WORK INSTRUCTIONS — In the remarks on embodied prayer, restate the passage between "You see, for" and "on the flesh.", inclusive, substituting "faith" for "Christianity".

QUOTED TEXT —
========

NOTE: On Sunday afternoon, October 26th some musician friends and I will have the privilege of hosting a worship celebration for the Berkshire Association of the United Church of Christ at 3 pm. (First Church address: 27 East Street in Pittsfield, MA) What follows are my remarks and the songs we will be sharing as a way of experiencing what we call embodied praying with music. There will be readings fro the Iona Community of Scotland along with visual images from modern and contemporary artists, too. If you are in town, why not stop by?
Reflections on the Word in Music, Poetry, Silence and Prayer
Part One: Entering into Embodied, Incarnational Prayer
Today I would like to invite you into a different type of prayer: call it embodied or incarnational meditation – call it an experiment with beauty – or maybe just an encounter with a spirituality of popular music. Each of these definitions are at work in what we are testing out today – incarnation, beauty and music – because each have given us a way of authentically wrestling with our tradition and deepening it in some ways as well as naming some of the holes or shadows within it at the same time.
You see, for a spiritual tradition that proclaims, “In the beginning there was the Word and the Word was with God and the Word was God… and that Word became flesh and dwelt among us full of truth and grace,” our way of doing Christianity has been pretty long on the words and awfully short on the flesh.

========

Records from a dataset
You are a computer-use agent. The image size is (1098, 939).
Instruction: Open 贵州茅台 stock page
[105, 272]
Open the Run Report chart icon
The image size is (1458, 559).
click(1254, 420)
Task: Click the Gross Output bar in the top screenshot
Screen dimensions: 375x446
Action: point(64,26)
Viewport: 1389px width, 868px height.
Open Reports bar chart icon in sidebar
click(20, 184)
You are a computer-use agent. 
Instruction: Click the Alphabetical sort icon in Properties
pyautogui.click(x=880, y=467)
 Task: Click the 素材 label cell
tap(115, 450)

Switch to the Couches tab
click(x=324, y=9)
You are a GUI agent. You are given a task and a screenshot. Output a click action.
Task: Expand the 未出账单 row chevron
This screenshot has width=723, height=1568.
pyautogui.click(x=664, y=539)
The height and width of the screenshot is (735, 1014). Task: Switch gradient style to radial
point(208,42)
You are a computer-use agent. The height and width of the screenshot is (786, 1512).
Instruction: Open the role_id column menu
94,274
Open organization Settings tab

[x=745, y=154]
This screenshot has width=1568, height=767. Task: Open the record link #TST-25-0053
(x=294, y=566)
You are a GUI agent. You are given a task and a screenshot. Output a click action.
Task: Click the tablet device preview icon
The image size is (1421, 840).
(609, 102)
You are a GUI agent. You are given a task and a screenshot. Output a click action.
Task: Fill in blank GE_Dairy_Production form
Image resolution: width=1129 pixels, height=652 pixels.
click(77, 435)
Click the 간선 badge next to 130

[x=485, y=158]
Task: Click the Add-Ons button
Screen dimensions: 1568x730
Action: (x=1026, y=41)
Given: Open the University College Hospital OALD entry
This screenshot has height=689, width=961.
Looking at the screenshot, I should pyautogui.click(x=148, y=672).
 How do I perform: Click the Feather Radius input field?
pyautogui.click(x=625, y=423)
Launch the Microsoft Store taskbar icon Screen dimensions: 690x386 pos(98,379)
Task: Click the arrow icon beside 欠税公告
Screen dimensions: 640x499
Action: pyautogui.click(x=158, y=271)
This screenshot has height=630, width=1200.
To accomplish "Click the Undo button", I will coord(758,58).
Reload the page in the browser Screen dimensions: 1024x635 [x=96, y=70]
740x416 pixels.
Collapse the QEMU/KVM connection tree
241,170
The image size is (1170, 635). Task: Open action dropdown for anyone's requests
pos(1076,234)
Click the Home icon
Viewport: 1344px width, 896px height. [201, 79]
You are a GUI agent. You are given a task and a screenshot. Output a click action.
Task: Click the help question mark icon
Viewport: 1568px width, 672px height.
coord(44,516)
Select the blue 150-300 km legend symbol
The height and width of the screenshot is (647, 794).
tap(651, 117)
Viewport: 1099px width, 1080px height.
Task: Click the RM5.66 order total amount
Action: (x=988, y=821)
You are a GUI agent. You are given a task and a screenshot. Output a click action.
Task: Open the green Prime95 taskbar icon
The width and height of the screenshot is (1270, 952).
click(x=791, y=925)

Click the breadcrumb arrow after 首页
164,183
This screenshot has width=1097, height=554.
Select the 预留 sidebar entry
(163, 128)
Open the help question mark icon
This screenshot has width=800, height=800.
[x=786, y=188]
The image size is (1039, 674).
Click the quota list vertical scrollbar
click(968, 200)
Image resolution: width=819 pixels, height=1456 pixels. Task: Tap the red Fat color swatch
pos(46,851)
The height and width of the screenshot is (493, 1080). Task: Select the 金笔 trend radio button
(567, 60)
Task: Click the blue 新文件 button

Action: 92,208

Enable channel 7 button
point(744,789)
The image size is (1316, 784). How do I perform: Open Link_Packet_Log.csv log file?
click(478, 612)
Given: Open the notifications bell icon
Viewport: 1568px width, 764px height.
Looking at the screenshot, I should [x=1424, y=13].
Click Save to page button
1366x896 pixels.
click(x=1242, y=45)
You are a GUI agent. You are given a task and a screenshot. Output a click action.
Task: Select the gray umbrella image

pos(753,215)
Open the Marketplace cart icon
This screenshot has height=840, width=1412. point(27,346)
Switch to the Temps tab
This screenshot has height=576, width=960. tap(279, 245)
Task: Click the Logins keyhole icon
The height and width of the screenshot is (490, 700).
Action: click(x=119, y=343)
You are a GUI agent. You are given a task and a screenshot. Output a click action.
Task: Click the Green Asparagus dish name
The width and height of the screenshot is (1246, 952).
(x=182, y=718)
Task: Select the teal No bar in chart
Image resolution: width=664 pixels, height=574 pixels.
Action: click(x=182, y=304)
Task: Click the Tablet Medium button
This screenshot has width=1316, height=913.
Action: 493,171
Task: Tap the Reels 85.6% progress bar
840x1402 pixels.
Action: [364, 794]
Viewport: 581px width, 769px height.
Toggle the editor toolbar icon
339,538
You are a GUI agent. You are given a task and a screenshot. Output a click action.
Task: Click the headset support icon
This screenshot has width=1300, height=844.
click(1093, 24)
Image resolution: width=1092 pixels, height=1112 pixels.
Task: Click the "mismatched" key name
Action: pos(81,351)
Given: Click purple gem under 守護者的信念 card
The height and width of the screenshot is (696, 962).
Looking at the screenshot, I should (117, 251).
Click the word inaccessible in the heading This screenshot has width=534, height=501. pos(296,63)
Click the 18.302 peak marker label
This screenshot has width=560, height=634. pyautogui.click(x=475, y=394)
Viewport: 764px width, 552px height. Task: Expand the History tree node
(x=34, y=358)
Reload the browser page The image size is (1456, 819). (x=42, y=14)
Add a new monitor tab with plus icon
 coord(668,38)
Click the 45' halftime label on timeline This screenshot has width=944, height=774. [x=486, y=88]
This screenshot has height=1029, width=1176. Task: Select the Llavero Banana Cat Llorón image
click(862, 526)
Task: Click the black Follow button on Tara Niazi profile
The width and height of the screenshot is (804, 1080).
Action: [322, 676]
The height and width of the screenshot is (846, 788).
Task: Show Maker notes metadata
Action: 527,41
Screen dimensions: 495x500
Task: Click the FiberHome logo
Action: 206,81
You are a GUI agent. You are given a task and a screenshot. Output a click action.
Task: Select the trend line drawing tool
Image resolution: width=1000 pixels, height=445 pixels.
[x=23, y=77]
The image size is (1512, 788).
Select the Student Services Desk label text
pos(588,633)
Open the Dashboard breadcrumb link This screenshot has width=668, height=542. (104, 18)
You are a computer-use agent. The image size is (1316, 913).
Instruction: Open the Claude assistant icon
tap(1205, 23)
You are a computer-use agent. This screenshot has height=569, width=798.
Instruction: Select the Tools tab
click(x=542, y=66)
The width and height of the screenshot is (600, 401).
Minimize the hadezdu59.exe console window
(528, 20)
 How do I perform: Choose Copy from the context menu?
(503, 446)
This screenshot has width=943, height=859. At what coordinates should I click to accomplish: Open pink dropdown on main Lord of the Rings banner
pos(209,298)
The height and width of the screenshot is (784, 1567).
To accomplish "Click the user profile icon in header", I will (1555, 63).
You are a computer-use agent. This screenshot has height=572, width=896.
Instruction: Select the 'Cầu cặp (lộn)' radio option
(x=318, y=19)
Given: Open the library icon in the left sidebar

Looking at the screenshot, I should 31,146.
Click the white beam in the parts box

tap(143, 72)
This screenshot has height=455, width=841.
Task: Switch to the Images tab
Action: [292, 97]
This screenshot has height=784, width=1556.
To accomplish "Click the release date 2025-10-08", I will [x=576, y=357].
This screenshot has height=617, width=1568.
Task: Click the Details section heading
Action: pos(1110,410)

========

SOLUTION —
You see, for a spiritual tradition that proclaims, “In the beginning there was the Word and the Word was with God and the Word was God… and that Word became flesh and dwelt among us full of truth and grace,” our way of doing faith has been pretty long on the words and awfully short on the flesh.